What does this MR do?

This MR fixes historical bad data in projects.has_external_issue_tracker #273574 (closed).

It is very similar to the data migration added in !53790 (merged) to correct bad data in projects.has_external_wiki with differences to account for that a project can have multiple associated "external issue tracker" services, whereas only a single "external wiki" service.

Counts of affect projects on GitLab.com can be found in the related issue #273574 (closed).

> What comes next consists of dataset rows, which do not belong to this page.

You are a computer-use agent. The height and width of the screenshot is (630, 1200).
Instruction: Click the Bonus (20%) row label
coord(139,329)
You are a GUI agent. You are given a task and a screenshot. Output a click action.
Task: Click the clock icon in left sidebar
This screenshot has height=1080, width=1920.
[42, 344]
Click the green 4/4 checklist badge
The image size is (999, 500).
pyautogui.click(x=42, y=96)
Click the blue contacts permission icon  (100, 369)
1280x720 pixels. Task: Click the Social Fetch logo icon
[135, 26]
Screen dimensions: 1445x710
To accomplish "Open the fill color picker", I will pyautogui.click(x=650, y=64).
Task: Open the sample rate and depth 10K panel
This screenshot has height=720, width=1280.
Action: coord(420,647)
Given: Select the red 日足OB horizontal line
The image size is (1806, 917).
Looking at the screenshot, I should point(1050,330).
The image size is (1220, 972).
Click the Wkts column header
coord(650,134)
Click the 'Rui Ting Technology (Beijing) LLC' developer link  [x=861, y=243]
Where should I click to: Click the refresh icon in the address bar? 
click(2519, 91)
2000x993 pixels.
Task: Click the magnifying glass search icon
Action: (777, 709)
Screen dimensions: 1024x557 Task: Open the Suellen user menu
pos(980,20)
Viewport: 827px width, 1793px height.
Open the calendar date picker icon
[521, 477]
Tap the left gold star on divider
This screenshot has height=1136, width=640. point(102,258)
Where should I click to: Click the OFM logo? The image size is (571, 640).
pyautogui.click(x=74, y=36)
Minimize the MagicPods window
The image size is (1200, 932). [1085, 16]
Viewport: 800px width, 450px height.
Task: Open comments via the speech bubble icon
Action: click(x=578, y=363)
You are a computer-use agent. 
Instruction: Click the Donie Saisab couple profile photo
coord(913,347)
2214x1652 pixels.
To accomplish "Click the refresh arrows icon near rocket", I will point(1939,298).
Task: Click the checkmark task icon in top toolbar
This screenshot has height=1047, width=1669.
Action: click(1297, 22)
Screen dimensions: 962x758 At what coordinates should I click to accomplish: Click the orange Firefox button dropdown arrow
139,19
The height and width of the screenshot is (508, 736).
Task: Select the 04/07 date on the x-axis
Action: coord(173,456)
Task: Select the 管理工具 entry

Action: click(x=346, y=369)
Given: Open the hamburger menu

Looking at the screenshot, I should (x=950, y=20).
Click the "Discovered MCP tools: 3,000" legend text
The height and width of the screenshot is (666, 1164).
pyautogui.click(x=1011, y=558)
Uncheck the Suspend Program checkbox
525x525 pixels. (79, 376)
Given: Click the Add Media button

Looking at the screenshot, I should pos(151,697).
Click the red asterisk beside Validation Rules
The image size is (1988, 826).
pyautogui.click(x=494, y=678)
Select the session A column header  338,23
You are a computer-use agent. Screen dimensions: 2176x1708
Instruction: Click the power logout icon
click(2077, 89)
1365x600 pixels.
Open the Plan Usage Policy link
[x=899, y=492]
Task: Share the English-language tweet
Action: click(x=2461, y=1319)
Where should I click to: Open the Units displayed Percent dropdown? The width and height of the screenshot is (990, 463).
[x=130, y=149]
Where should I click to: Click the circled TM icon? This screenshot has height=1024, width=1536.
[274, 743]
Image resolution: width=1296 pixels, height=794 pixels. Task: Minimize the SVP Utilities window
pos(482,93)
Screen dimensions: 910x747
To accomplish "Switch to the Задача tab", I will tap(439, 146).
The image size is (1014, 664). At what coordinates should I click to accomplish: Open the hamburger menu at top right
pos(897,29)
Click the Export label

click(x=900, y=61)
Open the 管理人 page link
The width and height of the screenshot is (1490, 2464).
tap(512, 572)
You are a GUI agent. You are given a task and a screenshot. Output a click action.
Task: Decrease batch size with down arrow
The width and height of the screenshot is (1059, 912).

Note: A PG Trigger added in !49916 (merged) will ensure future data is correct.

Migration output

Up

== 20210210221006 CleanupProjectsWithBadHasExternalIssueTrackerData: migrating
-- execute("WITH project_ids_to_update (id) AS (\n  SELECT DISTINCT \"services\".\"project_id\" FROM \"services\" INNER JOIN \"projects\" ON \"projects\".\"id\" = \"services\".\"project_id\" WHERE \"services\".\"active\" = TRUE AND \"services\".\"category\" = 'issue_tracker' AND \"services\".\"project_id\" IS NOT NULL AND \"services\".\"id\" >= 15 AND \"projects\".\"has_external_issue_tracker\" = FALSE AND \"projects\".\"pending_delete\" = FALSE\n)\nUPDATE projects SET has_external_issue_tracker = true WHERE id IN (SELECT id FROM project_ids_to_update)\n")
   -> 0.0056s
-- transaction_open?()
   -> 0.0000s
-- index_exists?(:projects, :id, {:where=>"(\n  \"projects\".\"has_external_issue_tracker\" = TRUE\n)\nAND \"projects\".\"pending_delete\" = FALSE\n", :name=>"tmp_idx_projects_on_id_where_has_external_issue_tracker_is_true", :algorithm=>:concurrently})
   -> 0.0174s
-- execute("SET statement_timeout TO 0")
   -> 0.0005s
-- add_index(:projects, :id, {:where=>"(\n  \"projects\".\"has_external_issue_tracker\" = TRUE\n)\nAND \"projects\".\"pending_delete\" = FALSE\n", :name=>"tmp_idx_projects_on_id_where_has_external_issue_tracker_is_true", :algorithm=>:concurrently})
   -> 0.0116s
-- execute("RESET ALL")
   -> 0.0007s
-- execute("WITH project_ids_to_update (id) AS (\n  SELECT \"projects\".\"id\" FROM \"projects\" WHERE ((\n  \"projects\".\"has_external_issue_tracker\" = TRUE\n)\nAND \"projects\".\"pending_delete\" = FALSE\n) AND \"projects\".\"id\" >= 25 AND (NOT EXISTS (SELECT 1 FROM \"services\" WHERE (services.project_id = projects.id) AND \"services\".\"category\" = 'issue_tracker' AND \"services\".\"active\" = TRUE))\n)\nUPDATE projects SET has_external_issue_tracker = false WHERE id IN (SELECT id FROM project_ids_to_update)\n")
   -> 0.0014s
-- transaction_open?()
   -> 0.0000s
-- indexes(:projects)
   -> 0.0157s
-- remove_index(:projects, {:algorithm=>:concurrently, :name=>"tmp_idx_projects_on_id_where_has_external_issue_tracker_is_true"})
   -> 0.0043s
== 20210210221006 CleanupProjectsWithBadHasExternalIssueTrackerData: migrated (0.1882s)

Down

Note this is a no-op:

== 20210210221006 CleanupProjectsWithBadHasExternalIssueTrackerData: reverting
== 20210210221006 CleanupProjectsWithBadHasExternalIssueTrackerData: reverted (0.0000s)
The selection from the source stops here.